The move to uncouple civil time from solar time is totally misguided, IMO, and only exacerbates the improper way that software engineers conflate the purpose and function of various time measurements.

I've always used uint64's for that. Why would you need a distinct type.
It's a serialization format containing seconds and microseconds. You can put whatever you want in there, including true (non-Google) UTC time, right? This seems more like a documentation problem than an actual problem with Protobuf.
It saddens me that this is the top comment.

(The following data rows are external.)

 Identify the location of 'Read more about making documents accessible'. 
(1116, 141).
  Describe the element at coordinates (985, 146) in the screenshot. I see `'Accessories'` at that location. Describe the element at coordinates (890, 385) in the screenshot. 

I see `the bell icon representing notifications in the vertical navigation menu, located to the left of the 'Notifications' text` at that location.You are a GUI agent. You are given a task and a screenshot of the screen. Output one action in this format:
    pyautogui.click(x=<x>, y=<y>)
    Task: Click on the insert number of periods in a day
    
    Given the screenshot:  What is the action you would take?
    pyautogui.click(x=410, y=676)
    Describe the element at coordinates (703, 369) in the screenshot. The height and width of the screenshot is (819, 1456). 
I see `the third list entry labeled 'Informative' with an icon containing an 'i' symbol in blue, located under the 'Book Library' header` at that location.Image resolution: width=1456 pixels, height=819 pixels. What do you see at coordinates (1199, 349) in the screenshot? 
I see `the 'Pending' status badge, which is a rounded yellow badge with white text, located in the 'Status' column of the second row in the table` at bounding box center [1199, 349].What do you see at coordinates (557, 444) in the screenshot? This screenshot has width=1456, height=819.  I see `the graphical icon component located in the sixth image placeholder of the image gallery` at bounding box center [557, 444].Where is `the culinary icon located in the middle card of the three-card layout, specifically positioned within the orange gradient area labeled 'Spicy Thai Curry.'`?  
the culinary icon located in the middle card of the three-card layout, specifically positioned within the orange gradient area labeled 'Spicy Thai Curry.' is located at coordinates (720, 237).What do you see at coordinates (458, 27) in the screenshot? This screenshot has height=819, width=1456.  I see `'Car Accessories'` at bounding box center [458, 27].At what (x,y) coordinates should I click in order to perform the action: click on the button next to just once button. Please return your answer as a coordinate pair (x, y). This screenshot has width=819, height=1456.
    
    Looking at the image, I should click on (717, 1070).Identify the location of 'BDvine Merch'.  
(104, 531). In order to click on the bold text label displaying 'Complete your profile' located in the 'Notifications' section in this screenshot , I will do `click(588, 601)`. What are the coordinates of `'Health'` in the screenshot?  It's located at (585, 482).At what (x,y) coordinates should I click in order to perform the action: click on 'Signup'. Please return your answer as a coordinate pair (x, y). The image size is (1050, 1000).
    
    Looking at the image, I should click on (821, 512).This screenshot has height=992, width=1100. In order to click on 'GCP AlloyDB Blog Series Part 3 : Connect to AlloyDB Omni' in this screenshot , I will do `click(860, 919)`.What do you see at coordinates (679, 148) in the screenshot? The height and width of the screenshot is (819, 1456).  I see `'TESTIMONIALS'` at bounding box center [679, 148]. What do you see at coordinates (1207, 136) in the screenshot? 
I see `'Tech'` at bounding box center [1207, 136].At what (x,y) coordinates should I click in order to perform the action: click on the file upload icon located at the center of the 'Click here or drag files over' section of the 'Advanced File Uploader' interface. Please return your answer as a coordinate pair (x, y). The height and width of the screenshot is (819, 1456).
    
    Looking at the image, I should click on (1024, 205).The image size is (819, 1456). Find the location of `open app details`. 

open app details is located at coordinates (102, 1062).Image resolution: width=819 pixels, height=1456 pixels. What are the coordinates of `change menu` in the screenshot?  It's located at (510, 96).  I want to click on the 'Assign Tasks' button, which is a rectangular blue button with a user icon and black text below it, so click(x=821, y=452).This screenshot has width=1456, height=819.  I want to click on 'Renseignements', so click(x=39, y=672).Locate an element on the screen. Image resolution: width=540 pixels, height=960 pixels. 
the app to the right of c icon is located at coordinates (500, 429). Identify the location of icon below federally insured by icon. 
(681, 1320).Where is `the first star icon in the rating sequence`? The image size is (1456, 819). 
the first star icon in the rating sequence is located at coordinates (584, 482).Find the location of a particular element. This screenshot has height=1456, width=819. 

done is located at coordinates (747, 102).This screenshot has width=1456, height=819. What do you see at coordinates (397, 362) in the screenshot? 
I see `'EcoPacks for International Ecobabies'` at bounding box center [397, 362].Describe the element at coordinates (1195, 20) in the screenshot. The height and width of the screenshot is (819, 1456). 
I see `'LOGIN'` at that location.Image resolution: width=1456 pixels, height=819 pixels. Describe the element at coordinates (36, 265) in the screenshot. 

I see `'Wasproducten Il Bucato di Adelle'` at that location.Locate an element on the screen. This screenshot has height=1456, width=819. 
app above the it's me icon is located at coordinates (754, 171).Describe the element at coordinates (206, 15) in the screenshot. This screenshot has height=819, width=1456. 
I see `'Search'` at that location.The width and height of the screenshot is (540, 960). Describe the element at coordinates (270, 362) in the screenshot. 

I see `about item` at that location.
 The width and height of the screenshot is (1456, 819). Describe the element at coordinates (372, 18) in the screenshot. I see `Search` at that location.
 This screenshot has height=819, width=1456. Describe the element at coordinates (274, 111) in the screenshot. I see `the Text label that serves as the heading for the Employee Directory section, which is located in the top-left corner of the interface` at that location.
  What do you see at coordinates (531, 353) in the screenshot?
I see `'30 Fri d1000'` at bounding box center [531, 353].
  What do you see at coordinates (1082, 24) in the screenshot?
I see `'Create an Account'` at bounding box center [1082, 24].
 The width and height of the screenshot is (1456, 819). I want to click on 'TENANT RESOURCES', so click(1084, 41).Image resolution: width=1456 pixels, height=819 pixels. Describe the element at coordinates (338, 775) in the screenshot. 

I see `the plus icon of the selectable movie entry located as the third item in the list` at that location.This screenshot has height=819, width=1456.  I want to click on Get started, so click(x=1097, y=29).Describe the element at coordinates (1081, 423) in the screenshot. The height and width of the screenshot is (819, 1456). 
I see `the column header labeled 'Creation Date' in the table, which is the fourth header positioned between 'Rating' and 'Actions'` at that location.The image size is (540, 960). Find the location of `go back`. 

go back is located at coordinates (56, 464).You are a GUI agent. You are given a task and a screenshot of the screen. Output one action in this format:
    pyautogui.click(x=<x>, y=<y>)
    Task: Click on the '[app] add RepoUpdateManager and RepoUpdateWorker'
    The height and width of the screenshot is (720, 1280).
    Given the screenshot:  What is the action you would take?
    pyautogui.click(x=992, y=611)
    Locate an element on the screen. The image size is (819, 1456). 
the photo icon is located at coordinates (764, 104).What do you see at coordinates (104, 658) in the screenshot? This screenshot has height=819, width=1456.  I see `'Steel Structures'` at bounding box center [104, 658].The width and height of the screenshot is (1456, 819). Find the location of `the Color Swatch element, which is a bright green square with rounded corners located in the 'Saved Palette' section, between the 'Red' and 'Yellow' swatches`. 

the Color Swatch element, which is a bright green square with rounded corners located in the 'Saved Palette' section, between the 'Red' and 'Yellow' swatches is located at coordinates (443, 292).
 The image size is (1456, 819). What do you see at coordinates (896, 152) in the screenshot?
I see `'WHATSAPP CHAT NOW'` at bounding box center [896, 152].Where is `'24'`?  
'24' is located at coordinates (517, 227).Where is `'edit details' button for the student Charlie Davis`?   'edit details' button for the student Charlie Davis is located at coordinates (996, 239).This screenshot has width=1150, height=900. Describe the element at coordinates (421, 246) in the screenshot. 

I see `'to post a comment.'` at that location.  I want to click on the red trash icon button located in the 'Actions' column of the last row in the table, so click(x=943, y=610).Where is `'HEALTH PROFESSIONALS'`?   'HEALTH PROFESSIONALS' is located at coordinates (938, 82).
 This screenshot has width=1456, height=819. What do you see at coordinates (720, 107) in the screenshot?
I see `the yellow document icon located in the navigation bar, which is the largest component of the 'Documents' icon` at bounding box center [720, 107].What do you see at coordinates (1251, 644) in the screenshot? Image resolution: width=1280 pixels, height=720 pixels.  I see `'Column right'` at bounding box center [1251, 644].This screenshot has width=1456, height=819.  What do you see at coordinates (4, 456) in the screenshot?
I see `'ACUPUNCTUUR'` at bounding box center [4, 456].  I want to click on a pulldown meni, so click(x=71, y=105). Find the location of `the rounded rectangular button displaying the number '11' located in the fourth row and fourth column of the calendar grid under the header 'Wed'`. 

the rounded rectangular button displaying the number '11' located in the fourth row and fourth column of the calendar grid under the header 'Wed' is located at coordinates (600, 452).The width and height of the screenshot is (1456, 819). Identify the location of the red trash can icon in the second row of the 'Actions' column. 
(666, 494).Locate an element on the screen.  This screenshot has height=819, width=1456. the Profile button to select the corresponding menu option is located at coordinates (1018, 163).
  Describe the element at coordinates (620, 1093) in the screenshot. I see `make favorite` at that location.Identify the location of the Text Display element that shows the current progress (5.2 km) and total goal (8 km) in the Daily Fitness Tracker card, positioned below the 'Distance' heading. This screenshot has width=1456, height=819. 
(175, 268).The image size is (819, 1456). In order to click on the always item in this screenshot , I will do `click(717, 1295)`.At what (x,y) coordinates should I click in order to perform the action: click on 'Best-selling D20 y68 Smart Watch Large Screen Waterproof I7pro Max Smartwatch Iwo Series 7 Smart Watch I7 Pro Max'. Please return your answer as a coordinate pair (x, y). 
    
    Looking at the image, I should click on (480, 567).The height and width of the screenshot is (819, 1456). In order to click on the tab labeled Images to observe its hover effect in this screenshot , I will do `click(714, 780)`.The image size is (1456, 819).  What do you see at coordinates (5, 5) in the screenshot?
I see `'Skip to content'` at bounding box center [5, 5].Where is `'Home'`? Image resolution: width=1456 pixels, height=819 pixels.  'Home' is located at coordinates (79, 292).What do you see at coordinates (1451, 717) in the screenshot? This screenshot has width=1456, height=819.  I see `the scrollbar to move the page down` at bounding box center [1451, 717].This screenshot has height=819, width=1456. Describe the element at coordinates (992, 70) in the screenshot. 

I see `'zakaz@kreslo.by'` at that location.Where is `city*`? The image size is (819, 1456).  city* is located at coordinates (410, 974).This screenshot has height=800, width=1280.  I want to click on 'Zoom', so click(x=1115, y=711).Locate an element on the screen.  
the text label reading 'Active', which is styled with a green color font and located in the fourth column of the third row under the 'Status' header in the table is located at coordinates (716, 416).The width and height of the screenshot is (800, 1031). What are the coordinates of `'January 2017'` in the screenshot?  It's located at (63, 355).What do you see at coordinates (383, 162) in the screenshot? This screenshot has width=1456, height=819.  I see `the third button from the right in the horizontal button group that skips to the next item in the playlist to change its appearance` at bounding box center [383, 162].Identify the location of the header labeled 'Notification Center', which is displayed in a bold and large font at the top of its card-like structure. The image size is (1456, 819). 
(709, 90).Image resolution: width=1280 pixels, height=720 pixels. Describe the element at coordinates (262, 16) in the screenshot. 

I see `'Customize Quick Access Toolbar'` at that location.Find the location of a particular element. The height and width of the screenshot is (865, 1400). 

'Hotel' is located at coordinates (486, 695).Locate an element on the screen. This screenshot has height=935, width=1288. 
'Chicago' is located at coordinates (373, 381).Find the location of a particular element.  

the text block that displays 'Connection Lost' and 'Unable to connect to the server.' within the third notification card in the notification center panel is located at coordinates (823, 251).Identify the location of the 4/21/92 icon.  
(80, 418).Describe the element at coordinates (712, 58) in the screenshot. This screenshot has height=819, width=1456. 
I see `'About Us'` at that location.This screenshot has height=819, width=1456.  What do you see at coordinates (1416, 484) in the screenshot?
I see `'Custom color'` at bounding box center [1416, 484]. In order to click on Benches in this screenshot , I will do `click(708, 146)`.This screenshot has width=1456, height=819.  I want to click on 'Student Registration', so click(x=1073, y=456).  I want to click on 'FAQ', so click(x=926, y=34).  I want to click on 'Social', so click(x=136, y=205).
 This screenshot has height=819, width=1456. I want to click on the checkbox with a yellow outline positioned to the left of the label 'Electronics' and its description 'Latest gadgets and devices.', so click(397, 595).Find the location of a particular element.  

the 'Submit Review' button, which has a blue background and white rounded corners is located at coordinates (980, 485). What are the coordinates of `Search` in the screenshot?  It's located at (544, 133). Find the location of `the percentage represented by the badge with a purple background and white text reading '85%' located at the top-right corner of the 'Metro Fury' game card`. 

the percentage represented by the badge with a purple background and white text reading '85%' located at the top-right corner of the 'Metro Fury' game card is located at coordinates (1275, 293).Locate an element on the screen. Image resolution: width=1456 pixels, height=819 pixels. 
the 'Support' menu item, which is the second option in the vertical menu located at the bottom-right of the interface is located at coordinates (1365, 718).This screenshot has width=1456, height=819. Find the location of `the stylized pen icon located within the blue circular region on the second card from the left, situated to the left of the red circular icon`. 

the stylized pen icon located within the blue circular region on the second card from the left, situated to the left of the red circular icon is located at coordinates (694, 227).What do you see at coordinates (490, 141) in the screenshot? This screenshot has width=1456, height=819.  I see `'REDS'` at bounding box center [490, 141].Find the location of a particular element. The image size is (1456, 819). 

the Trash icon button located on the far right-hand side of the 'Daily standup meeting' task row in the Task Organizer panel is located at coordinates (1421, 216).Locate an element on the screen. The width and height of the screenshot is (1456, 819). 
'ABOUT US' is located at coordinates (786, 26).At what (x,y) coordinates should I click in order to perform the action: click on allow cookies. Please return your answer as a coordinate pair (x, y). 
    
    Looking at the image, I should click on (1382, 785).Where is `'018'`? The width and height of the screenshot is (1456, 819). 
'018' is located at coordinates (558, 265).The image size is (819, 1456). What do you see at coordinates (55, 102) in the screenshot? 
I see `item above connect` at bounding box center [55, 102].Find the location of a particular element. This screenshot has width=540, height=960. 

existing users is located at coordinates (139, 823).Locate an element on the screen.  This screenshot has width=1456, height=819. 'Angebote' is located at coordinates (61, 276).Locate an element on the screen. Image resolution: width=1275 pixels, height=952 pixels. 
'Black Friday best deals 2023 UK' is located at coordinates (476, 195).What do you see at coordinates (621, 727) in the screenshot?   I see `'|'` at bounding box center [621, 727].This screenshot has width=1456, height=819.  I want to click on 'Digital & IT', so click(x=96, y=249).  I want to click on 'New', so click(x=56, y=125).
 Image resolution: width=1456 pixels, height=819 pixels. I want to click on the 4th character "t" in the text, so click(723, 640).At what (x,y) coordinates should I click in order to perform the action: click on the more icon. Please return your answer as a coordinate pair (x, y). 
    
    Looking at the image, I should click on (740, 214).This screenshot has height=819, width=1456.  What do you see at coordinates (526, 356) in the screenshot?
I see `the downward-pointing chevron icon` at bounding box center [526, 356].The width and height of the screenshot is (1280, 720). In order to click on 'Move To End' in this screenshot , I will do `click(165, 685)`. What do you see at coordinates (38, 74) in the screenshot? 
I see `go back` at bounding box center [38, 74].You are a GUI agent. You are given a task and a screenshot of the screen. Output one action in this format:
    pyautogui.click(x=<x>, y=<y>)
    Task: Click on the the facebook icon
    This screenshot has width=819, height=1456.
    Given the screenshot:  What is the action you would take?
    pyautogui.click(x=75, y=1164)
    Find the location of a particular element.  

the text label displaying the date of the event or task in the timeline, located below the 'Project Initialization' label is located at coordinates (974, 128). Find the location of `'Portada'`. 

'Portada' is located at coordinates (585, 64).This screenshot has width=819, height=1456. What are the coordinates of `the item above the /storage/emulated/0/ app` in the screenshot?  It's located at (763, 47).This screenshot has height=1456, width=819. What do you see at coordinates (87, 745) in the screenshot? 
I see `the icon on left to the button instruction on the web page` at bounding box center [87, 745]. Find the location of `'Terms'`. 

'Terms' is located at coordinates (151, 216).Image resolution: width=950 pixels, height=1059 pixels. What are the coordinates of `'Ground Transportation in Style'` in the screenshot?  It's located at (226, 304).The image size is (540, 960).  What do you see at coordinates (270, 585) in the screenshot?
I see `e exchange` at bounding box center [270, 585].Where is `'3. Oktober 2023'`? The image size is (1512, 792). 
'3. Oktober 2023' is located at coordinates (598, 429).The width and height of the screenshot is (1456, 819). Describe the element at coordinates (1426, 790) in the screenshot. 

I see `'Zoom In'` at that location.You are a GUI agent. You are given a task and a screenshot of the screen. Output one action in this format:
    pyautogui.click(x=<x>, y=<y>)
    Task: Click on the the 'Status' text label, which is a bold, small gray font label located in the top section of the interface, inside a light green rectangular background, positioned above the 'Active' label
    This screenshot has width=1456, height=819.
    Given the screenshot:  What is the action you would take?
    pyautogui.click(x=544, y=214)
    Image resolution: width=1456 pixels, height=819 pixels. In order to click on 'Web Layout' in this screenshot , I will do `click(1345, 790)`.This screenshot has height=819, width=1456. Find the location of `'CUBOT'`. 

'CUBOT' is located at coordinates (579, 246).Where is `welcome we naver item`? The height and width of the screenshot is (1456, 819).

It's complete and total FUD unrelated in any way to what Proto is, and to boot, it's an optional type, provided if you want it, but otherwise not forced to be used in any way! Scroll down the page for much more worthwhile discussions of Proto.
A tangent, perhaps. But it's not FUD.
There's really no reason you can't provide your own timestamp structure, or your own timestamp transformation logic...
I'm glad they're willing to break compatibility to push their approach, because I think it's a better one. UTC with leap seconds is the worst of all possible worlds - not suitable for human time, not suitable for system time either - as perennial leap second bugs in such high-profile projects as the linux kernel demonstrate. Everyone seems to have agreed for years that basing system time on something without leap seconds would be better - whether that be leap smears or TAI - but no-one bothers to take action.
Regarding the leaking of NTP, are you talking about Systemd's default pointing at Google's NTP servers or some other event?
> designing a protocol

It's not a full protocol. It's a data type for a serialization library. You can write your own data types and they serialize just as well as the built-in types.

> that breaks interoperability

Wait, what was "broken" here? What was working before that isn't with this new release? What does this inclusion of a utility data type in a serialization library break that previously was intact?

Does this depend on use of Google's time servers?

The dependence on "smeared" leap seconds sure sounds like a dependence on such a time server.

Ouch.

I can see caring about leap seconds right now, but a few seconds back or forth in the past probably won't matter very much.